Steve Hanawa: I introduced Tetris to Sega Japan, when I was developing Monopoly in San Francisco using the contract developer. Next door, the Monopoly team was working on Tetris on PC, so that I had a chance to play the working version of Tetris there. Since it was so addictive, I brought it to Sega Japan to license and they took it; however, as you know Sega found out they didn’t have a [legal] consumer right from this license route.

Sega-16: When the Tetris deal fell through, Sega went with a game of its  own, Columns. How do you think it stands among puzzle games of the era?

Steve Hanawa: Columns was another game I brought to Sega of Japan. A friend of mine found this game from the ‘net and asked me my opinion and I jumped in. Since Tetris was a big hit, I was always looking for the next Tetris title. So my friend found Columns at a website, and it was shareware.  I played the game and I introduced it to Sega of Japan for their evaluation. Their decision was to get the all of rights for the game from the original designer/programmer,  so Sega was able to obtain it.

Sega-16: You worked on a few Genesis games after leaving Sega, including  some that never saw release. Tell us about Spellcraft: Aspects of  Valor. It’s said that many aspects of it ended up in Electronic Arts’  The Immortal.
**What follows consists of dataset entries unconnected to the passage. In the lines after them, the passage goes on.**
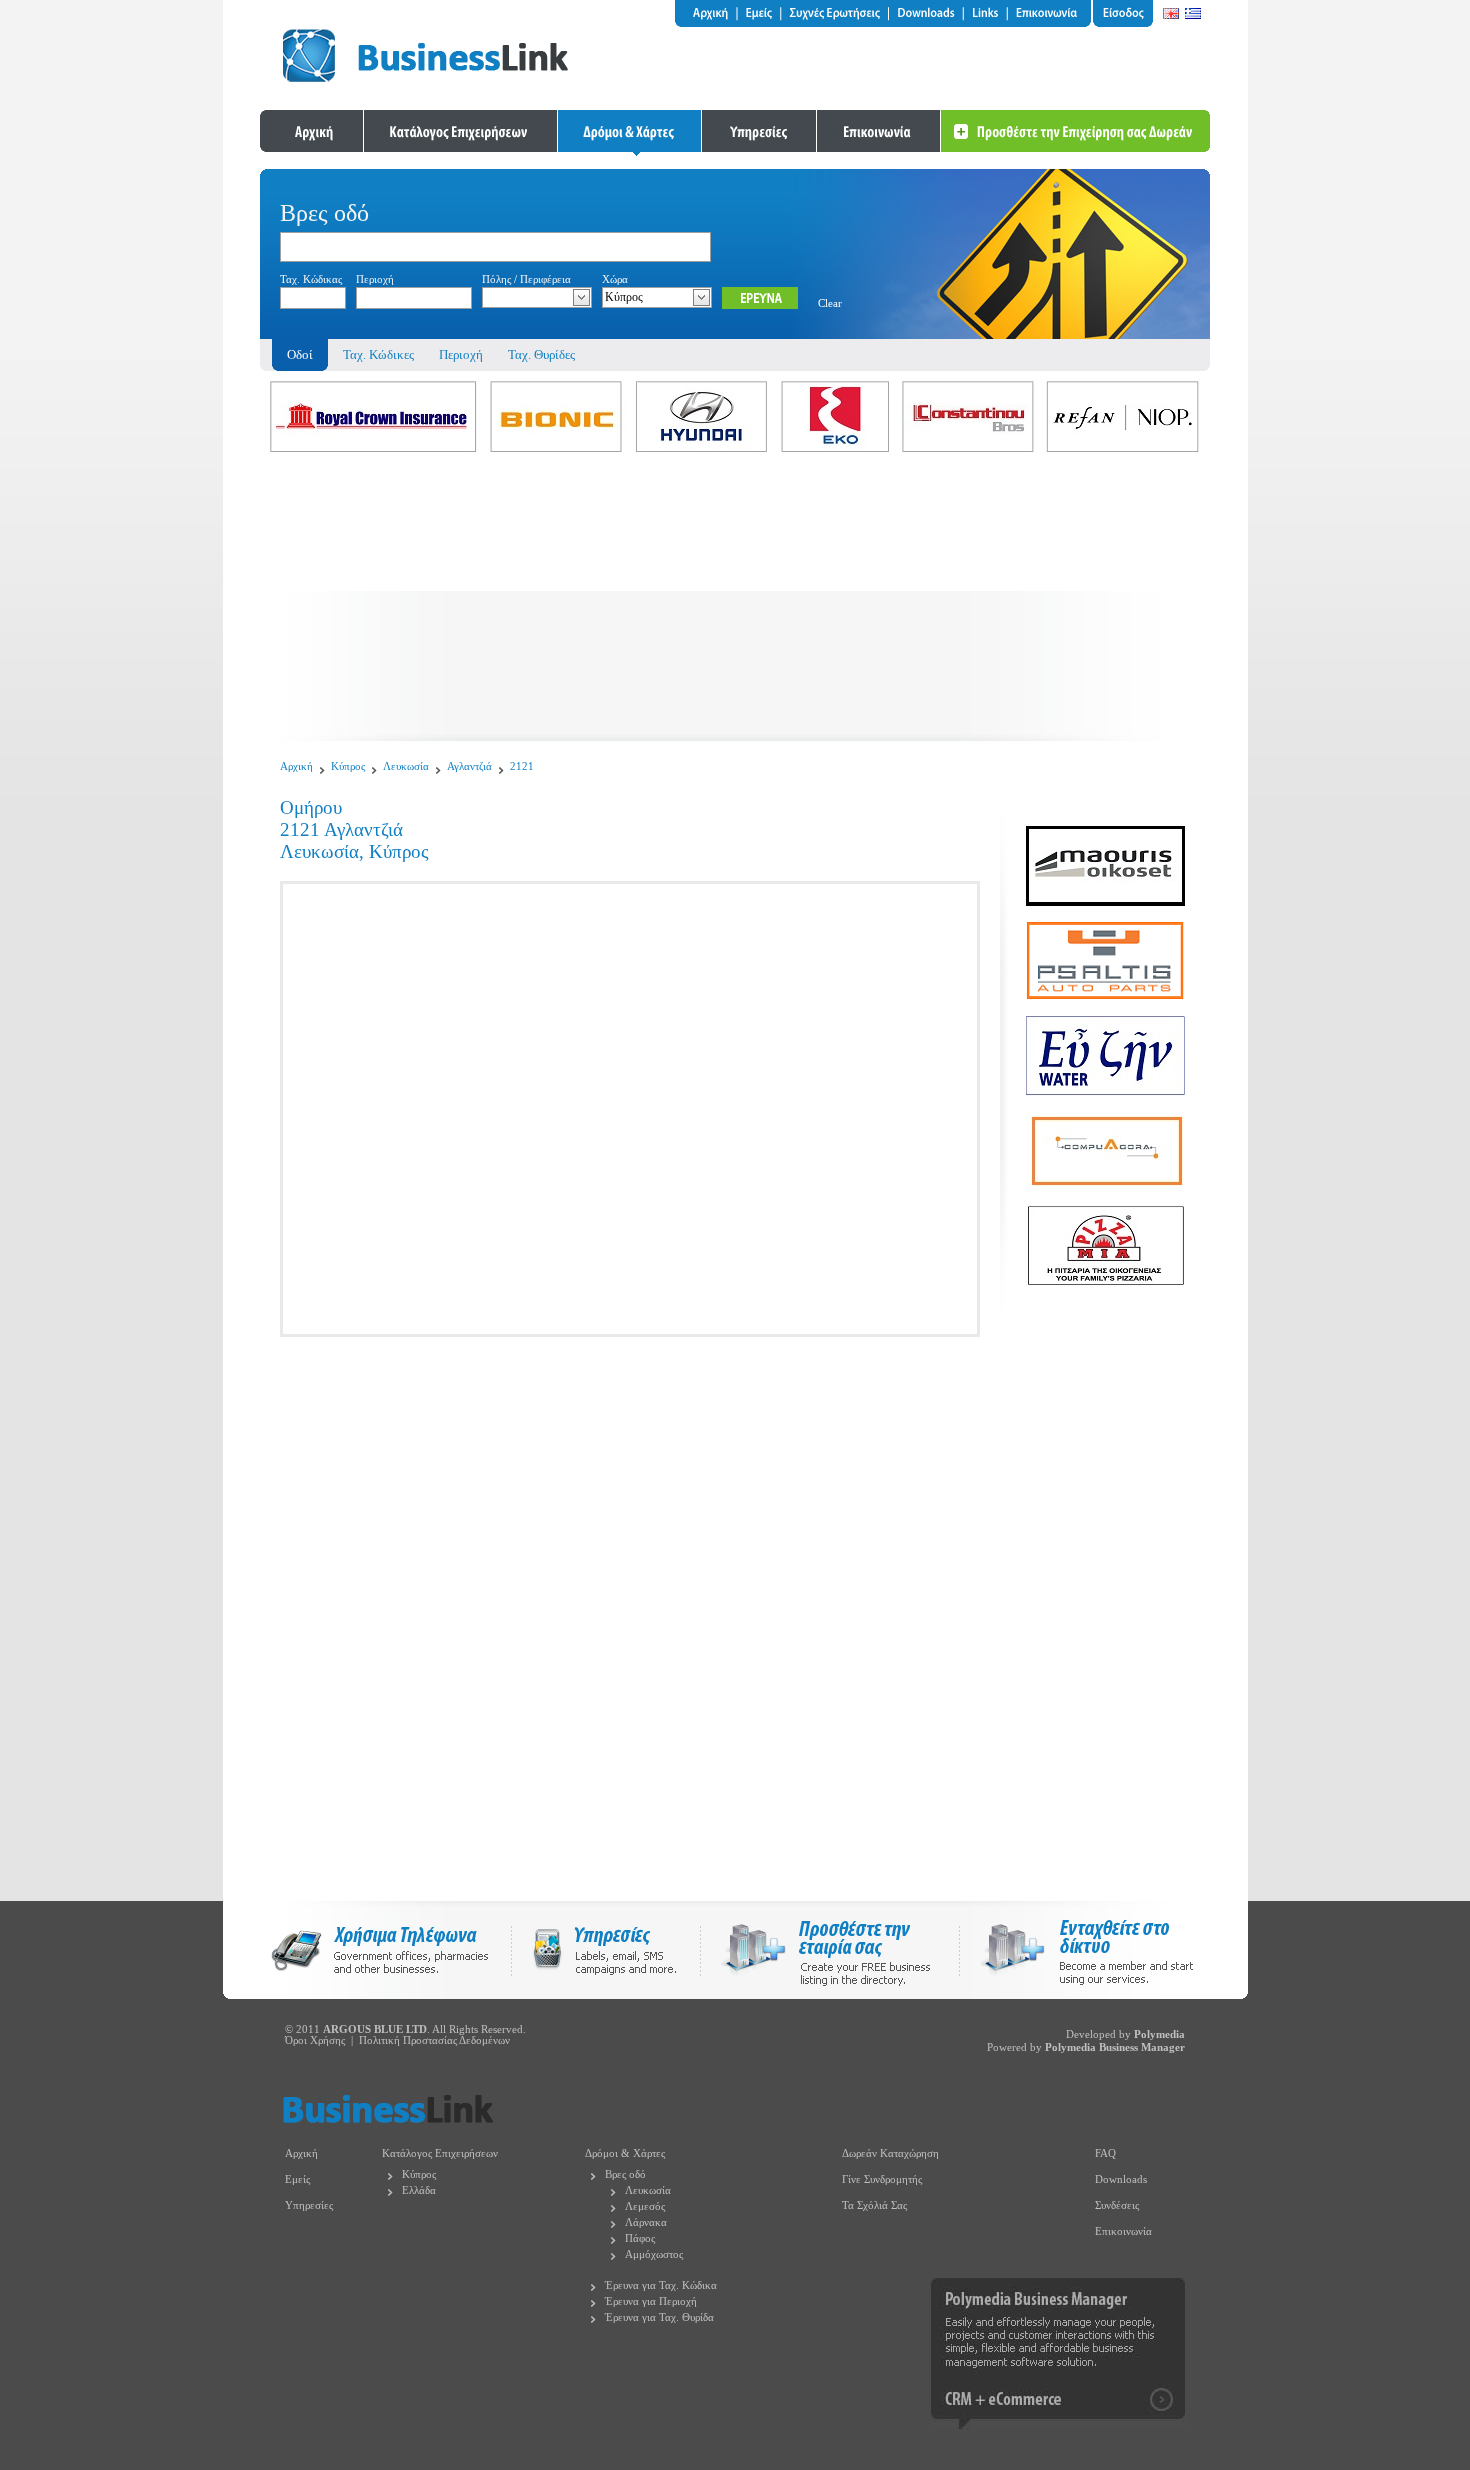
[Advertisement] (735, 601)
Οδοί (300, 354)
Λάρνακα (646, 2222)
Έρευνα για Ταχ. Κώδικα (661, 2285)
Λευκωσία (406, 766)
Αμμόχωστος (654, 2254)
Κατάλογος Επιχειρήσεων (440, 2153)
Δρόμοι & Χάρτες (625, 2153)
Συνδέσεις (1117, 2205)
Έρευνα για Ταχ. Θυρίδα (659, 2317)
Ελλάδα (419, 2190)
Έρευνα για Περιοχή (651, 2301)
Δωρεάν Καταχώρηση (890, 2153)
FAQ (1105, 2153)
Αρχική (296, 766)
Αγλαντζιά (469, 766)
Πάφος (640, 2238)
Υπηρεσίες (309, 2205)
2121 (522, 766)
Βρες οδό (625, 2174)
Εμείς (297, 2179)
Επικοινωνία (1123, 2231)
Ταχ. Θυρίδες (541, 354)
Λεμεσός (645, 2206)
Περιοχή (461, 354)
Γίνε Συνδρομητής (882, 2179)
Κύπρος (348, 766)
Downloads (1121, 2179)
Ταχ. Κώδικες (378, 354)
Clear (830, 303)
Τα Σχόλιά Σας (874, 2205)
Interview-Steve Hanawa 3Steve Hanawa: We developed several Genesis games at ASCII, including the driving game licensed to Sega Europe and a soccer game. Unfortunately, we never completed the Genesis version of Spellcraft. We were developing the NES version internally at ASCII Entertainment Software, but the project was cancelled due to financial issues.

Sega-16: Sega is a company founded on hardware, be it arcade or console,  and you were involved in a major part of that history, like its  pre-crash arcade games and the Master System itself. How do you feel  about Sega leaving the hardware business and focusing on software  only? Do you think it could ever return with a new console?

Steve Hanawa: I started to work at Sega as a hardware engineer, so I was so sad when Sega abandoned the hardware business; however, I understand it required a lot of investment to develop and market hardware, and Sega didn’t have much fuel for that.  I don’t think Sega will go back to the hardware business.

We greatly appreciate Mr. Hanawa taking the time to chat with us!